Ognuna delle tre parti di Introduction finisce con un momento di apparente serenità, o quantomeno di effimero oblio delle sventure che la ‘normalità imperfetta’ delle vite dei personaggi li costringe a subire. Ogni volta si vedono due che si abbracciano, nel primo caso il giovane e la segretaria del padre mentre sono fuori e sta cominciando a nevicare, ciò che procura loro un temporaneo senso di sperdimento sublimato in un gesto affettuoso (sia pure in senso puramente amichevole). Nel secondo la goffa e insicura ragazza finita insensatamente a Berlino «per studiare la moda, che mi è sempre piaciuta fin da bambina», abbraccia il suo fidanzato appena giunto dalla Corea, senza preavviso, rispondendo a un impulso assurdo (ma non sembrano convincenti le espressioni amorose di nessuno dei due, uno verso l’altra e viceversa); presso di loro, un ponte che sormonta un canale. Nel terzo vediamo i due giovani amici su una spiaggia desolata, mentre si stringono amichevolmente (il figlio si era anche appena buttato semisvestito in mare, prendendosi solo un gran freddo) e di fronte al loro sguardo attonito il mare vuoto e scuro continua minacciosamente a rumoreggiare. In ognuna di queste situazioni – uniche in tutto il film, altrimenti privo di una colonna sonora musicale – si odono le note sparse e delicate di una chitarra (suonata forse dallo stesso regista?).

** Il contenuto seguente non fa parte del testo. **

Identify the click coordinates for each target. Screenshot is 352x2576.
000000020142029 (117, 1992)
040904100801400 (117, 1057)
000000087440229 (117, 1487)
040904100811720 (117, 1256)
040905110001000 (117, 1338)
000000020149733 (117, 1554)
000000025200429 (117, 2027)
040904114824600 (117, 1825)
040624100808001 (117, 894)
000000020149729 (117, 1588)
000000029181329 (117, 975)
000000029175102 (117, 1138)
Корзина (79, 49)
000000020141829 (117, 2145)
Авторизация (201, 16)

A me quei momenti, in cui mi sembra emerga, grazie anche a quelle poche note musicali, la pietà e la compassione del regista nei confronti dei suoi personaggi, ne hanno fatto venire in menti altri, visti o vissuti nella mia vita tante volte, soprattutto nella mia infanzia. Quando la madre, al mattino prima di salutare il figlio o i figli che vanno a scuola, nel mondo là fuori, li trattiene per qualche attimo pettinandogli i capelli arruffati dopo il sonno: un gesto che lei sa essere inutile, ma pure intensamente amorevole e pietoso.
il cinema di Hong Sang-soo mi sembra sia fatto con le parti meno nobili delle nostre vite, le nostre debolezze, quello che si nasconde sempre e che quando emerge ci mette in imbarazzo, perché potenzialmente in grado di demolire la nostra immagine pubblica ‘positiva’ (quando c’é). Perciò li nascondiamo, ce ne vergogniamo, e li temiamo sapendo della loro carica distruttiva. In verità essi sono di gran lunga la maggior parte, proprio in termini quantitativi, delle nostre vite, e nasconderli o negarli, piuttosto che accettarli riconoscendoli come profondamente nostri, può esserci esiziale, alla lunga.

1 Ho visto, fino ad oggi, un numero assai limitato di film realizzati dal regista coreano, autore di ben 27 lungometraggi e anche di qualche corto. Baso perciò questo testo su di essi, intuitivamente ritenendoli rappresentativi di tutto il suo cinema. Anche perché fra di loro ci sono il suo primo film (The Day a Pig Fell into the Well), uscito nel 1996, e uno degli ultimi, Introduction, del 2021, più altri usciti nel frattempo.

2 Perdere le staffe è un comportamento ricorrente nei personaggi maschili del cinema di questo autore.

3 In verità, lui reagisce così alla sincera, disarmata confessione del ragazzo, che ammette la sua incapacità a fingere un abbraccio d’amore, perché questi, sia pure involontariamente, ha demolito la sua parte ‘buona’, quella pubblica di attore teatrale di successo. Il vecchio capisce immediatamente che il ragazzo ha ragione, che il suo lavoro è insulso e vacuo, privo di autenticità e di reale valore, e così perde le staffe, arrivando quasi al punto di aggredirlo fisicamente (ma c’è un largo tavolo fra i due, nonché la presenza dell’amante, madre del ragazzo).

4 In List è piuttosto lunga, mentre in Introduction (quando il ragazzo incontra la ex-fidanzata sulla spiaggia, e lei gli racconta della sua malattia agli occhi e di come le sia venuta dopo averlo lasciato per sposare un altro) dura assai meno, oltre ad essere meno apertamente dichiarata la sua natura onirica.

5 Una situazione simile ha luogo in un altro film di Hong Sang-soo, In another land, quando il regista, adducendo motivazioni piuttosto inconsistenti, prova a scroccare un bacio a Isabelle Huppert, suscitando l’ira della moglie incinta.